Daily maximum hourly value.

mean

Average value in the aggregation period.

median

Median value in the aggregation period.

min

Minimum in the aggregation period.

nighttime_avg

Same as daytime_average but accumulated over the daily interval from 20:00 h to 07:59 h.

nvgt050

Number of days with exceedance of the dma8epax value above 50 ppb. The value is marked as missing if less than 75% of days contain valid data.

nvgt060

Number of days with exceedance of the dma8epax value above 60 ppb. The value is marked as missing if less than 75% of days contain valid data.

nvgt070

Number of days with exceedance of the dma8epax value above 70 ppb. The value is marked as missing if less than 75% of days contain valid data.

nvgt080

Number of days with exceedance of the dma8epax value above 80 ppb. The value is marked as missing if less than 75% of days contain valid data.

nvgt090

Number of days with exceedance of the daily max1h_values above 90 ppb. The value is marked as missing if less than 75% of days contain valid data.

nvgt100

Number of days with exceedance of the daily max1h_values above 100 ppb. The value is marked as missing if less than 75% of days contain valid data.

nvgt120

Number of days with exceedance of the daily max1h_values above 120 ppb. The value is marked as missing if less than 75% of days contain valid data.

nvgtall

nvgt050+nvgt060+nvgt080+nvgt090+nvgt100+nvgt120.

p05

Fifth-percentile of hourly values in the aggregation period.

p10

As p05, but for the 10th-percentile.

p25

As p05, but for the 25th-percentile.

p75

As p05, but for the 75th-percentile.

p90

As p05, but for the 90th-percentile.

p95

As p05, but for the 25th-percentile.

p98

As p05, but for the 98th-percentile.

p99

As p05, but for the 99th-percentile.

percentiles1

p25+p50+p75.

percentiles2

p5+p10+p25+p50+p75+p90+p95(+p98+p99 if aggregation period is “summer” or “annual”).

somo10

Sum of excess of daily maximum 8-h means (EU Airbase standard with relaxed criterion: dma8eu) over the cut-off of 10 ppb, i.e. 20 µg/m3 calculated for all days in the aggregation period. SOMO10 will be set to missing if less than 75% of days are available. The quantity will be weighted by the number of theoretical days over the number of available days.

somo10_strict

As somo10, but using dma8eu_strict for data capture.

somo35

As somo10, but accumulating ozone values above 35 ppb.

somo35_strict

As somo10_strict, but accumulating ozone values above 35 ppb.

stddev

Standard deviation in the aggregation period.

w126

Daily W126 index is accumulated using hourly values for the 12-h period from 08:00h until 19:59h.
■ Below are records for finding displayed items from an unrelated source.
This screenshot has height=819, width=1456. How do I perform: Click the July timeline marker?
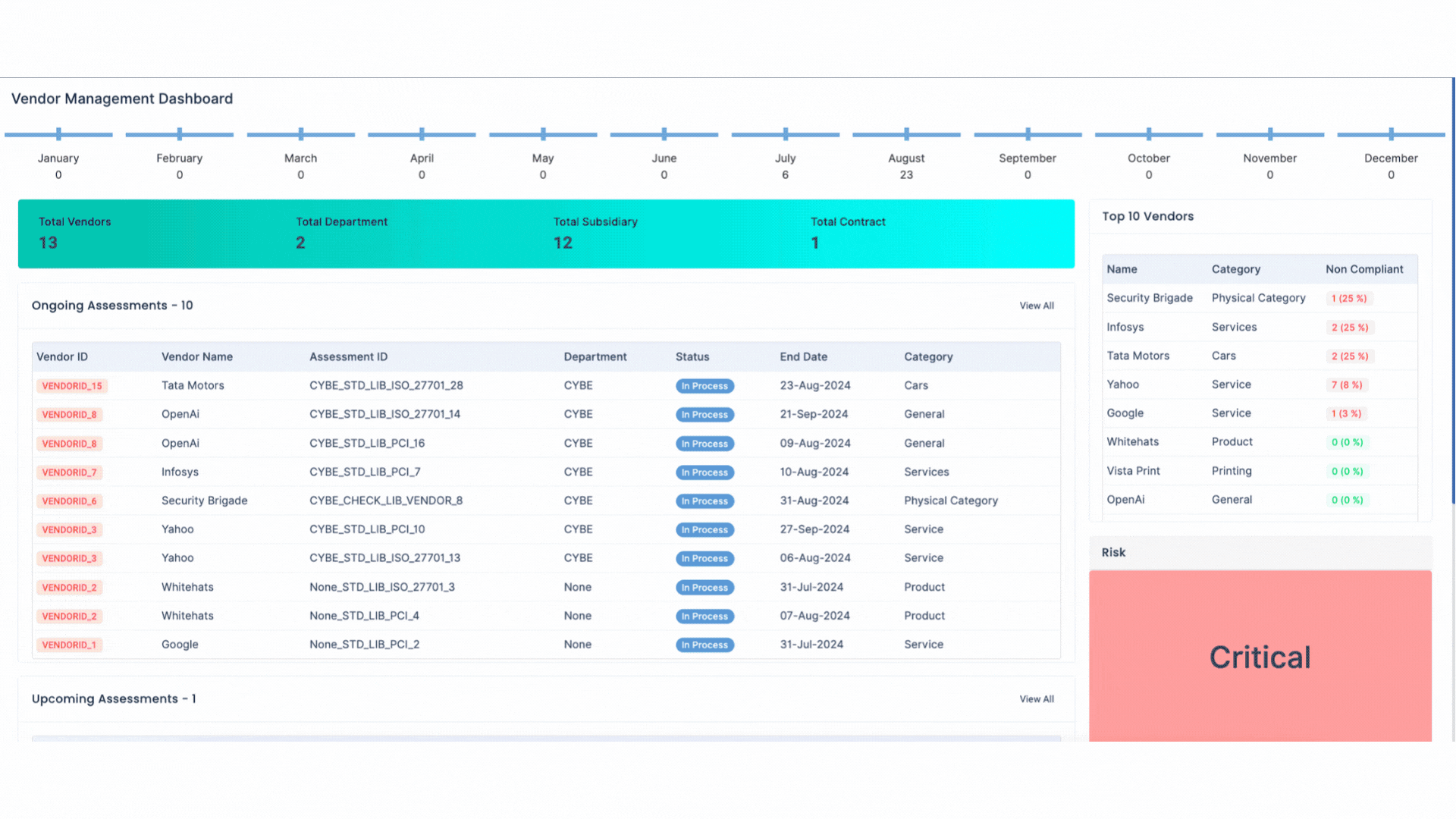[785, 135]
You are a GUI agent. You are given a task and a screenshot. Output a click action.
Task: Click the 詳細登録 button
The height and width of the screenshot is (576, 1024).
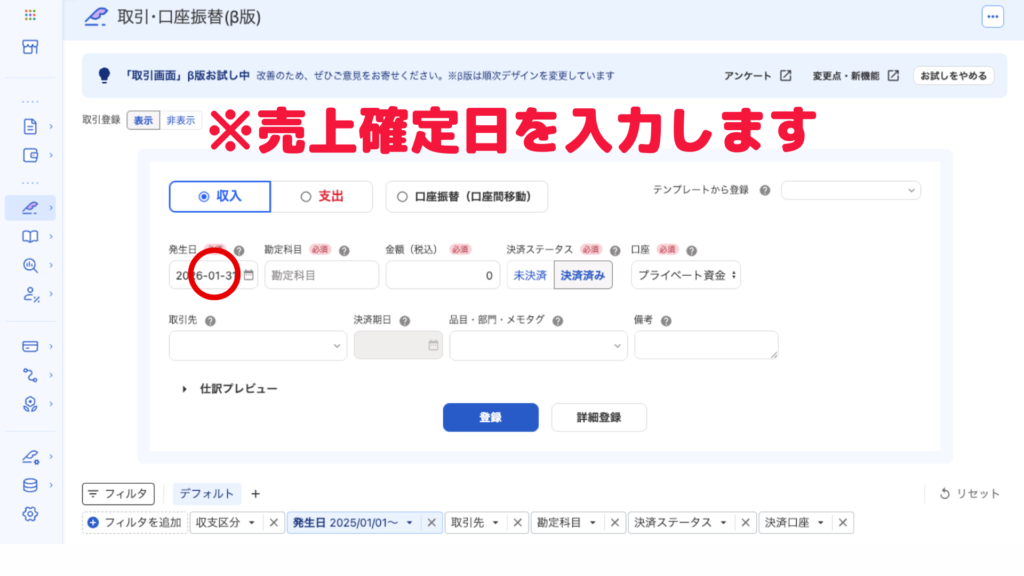[x=598, y=417]
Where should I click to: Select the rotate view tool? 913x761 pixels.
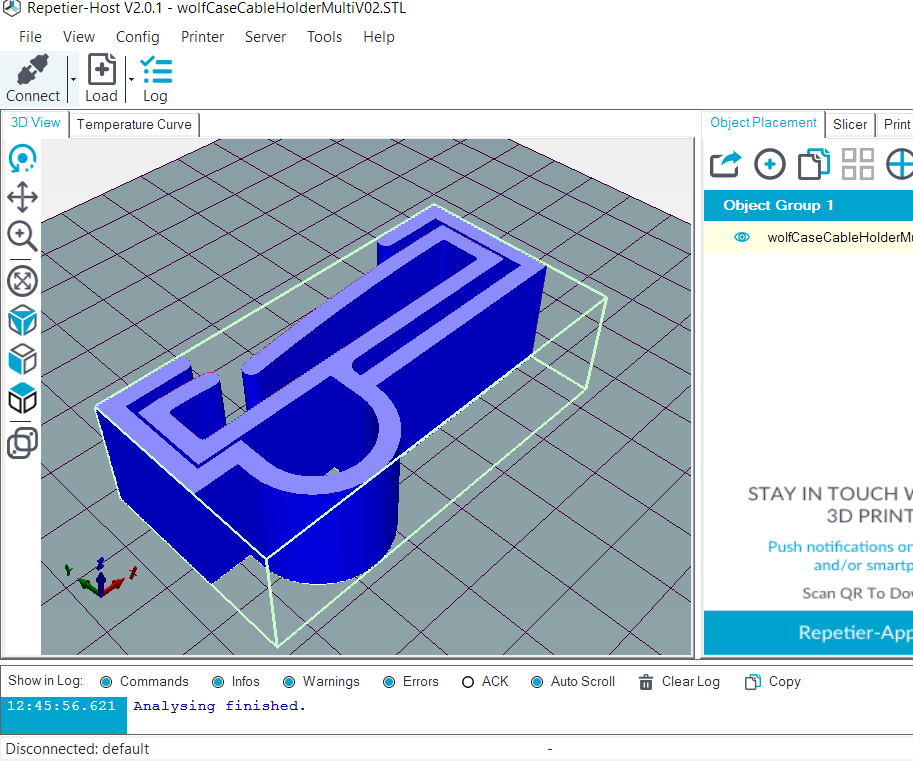coord(22,159)
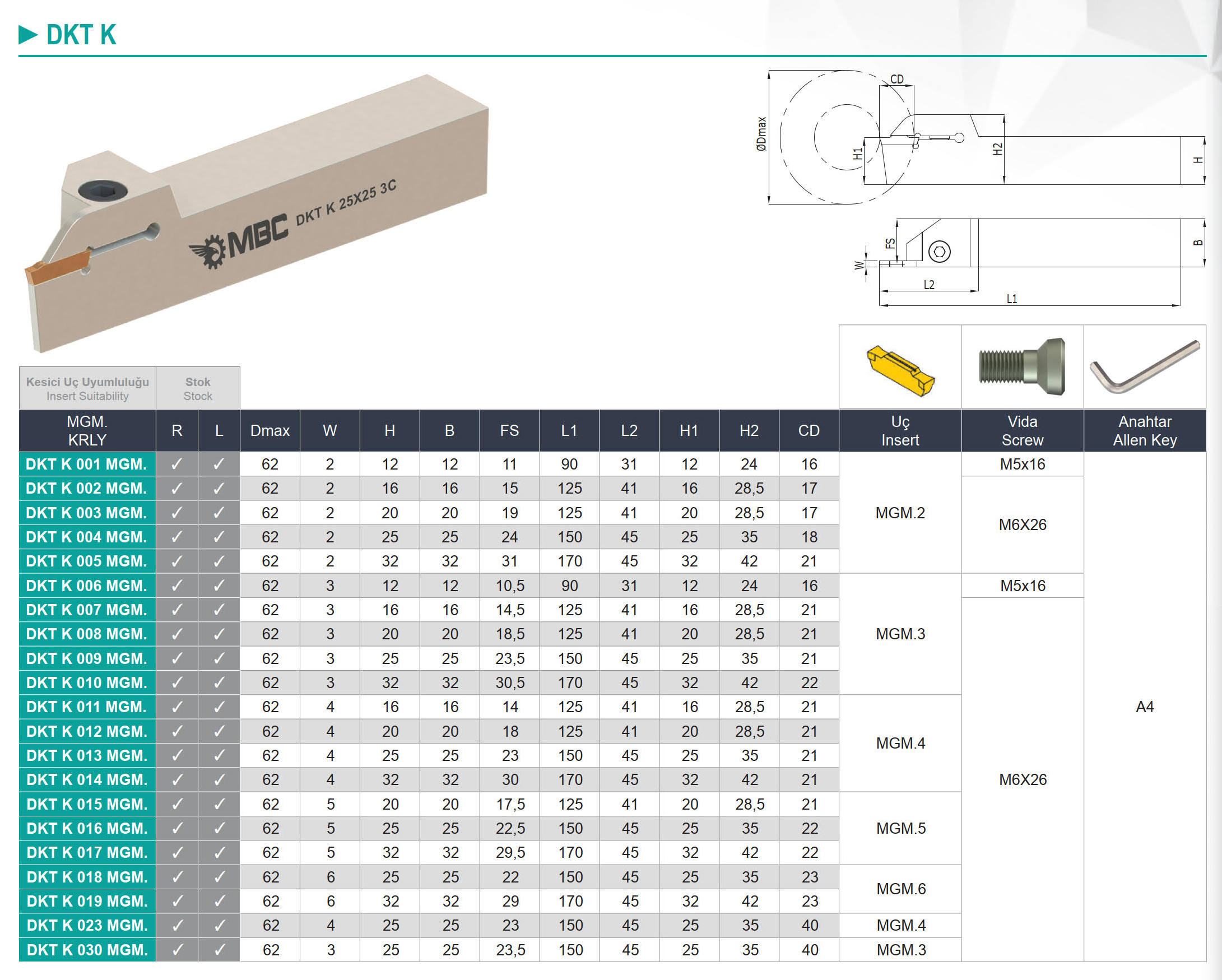Screen dimensions: 1222x980
Task: Click L checkmark for DKT K 010 MGM.
Action: (219, 682)
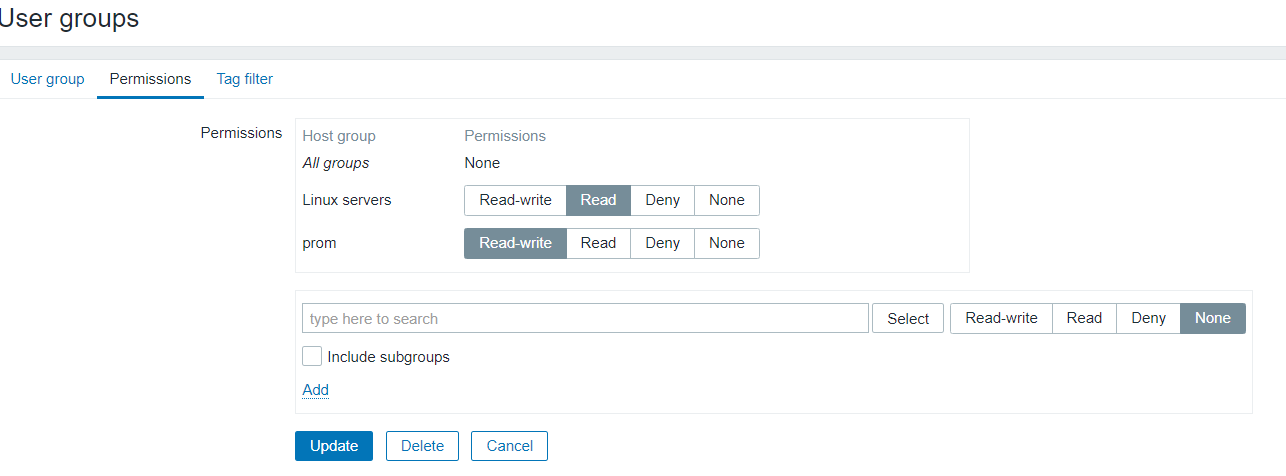Set Linux servers permission to Deny
1286x476 pixels.
(662, 200)
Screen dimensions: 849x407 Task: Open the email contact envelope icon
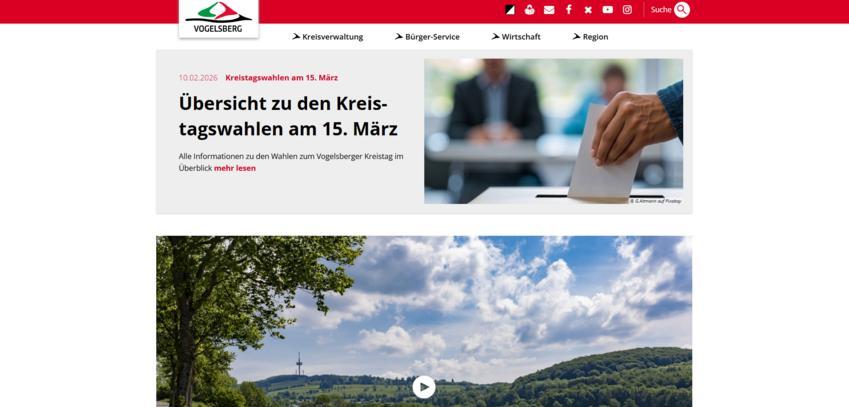549,10
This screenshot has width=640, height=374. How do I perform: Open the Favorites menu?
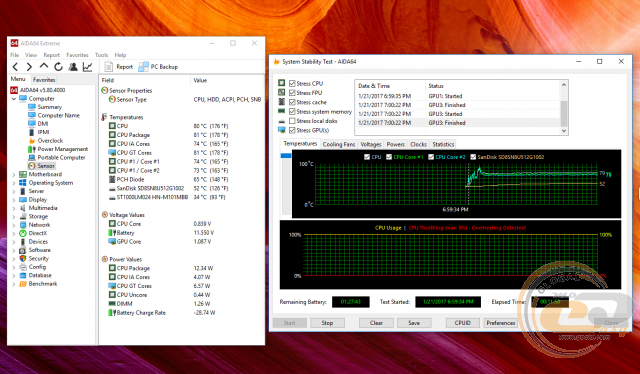[77, 55]
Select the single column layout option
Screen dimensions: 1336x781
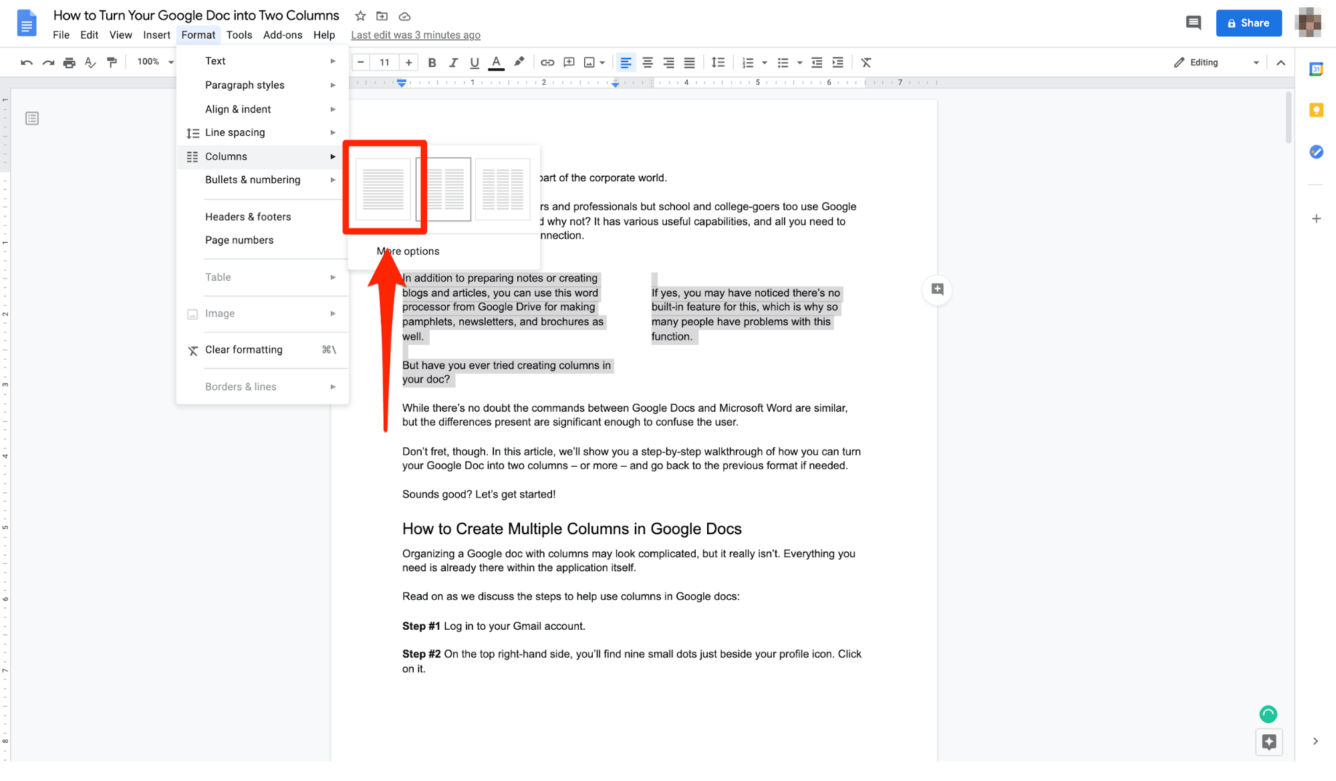385,187
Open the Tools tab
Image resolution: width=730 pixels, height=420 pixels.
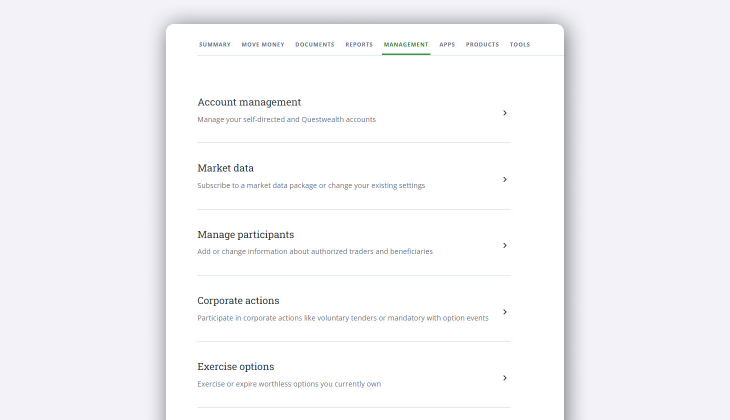pos(520,45)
W126 = SUM(wiCi) with weight wi = 1/[1 + Mexp(-A*Ci/1000)], where M = 4403, A = 126, and where Ci is the hourly average O3 mixing ratio in units of ppb. If there are less than 9 valid hourly values in the 12 hour window, the daily value is considered missing. When there exist 75% or greater data capture in the daily 12-h window, the scaling by fractional data capture (ntotal/nvalid) is utilized.
Seasonal, summer, or annual statistics are calculated as sum over the daily W126 values. Results are marked as missing if less than 75% of daily values are valid.

w126_24h

As w126, but using all 24 hours of a day.

w90

Daily maximum W90 5-h Experimental Exposure Index:

EI = SUM(wiCi) with weight wi = 1/[1 + Mexp(-A·Ci/1000)], where M = 1400, A = 90, and where Ci is the hourly average O3 mixing ratio in units of ppb (Lefohn et al., 2010). For each day, 24 W90 indices are computed as 5-hour sums, requiring that at least 4 of the 5 hours are valid data (75%). If a sample consists of only 4 data points, a fifth value shall be constructed from averaging the 4 valid mixing ratios.
For aggregation periods “month”, “season”, “summer”, or “annual”, the 4th highest W90 value is computed, but only if at least 75% of days in this period have valid W90 values.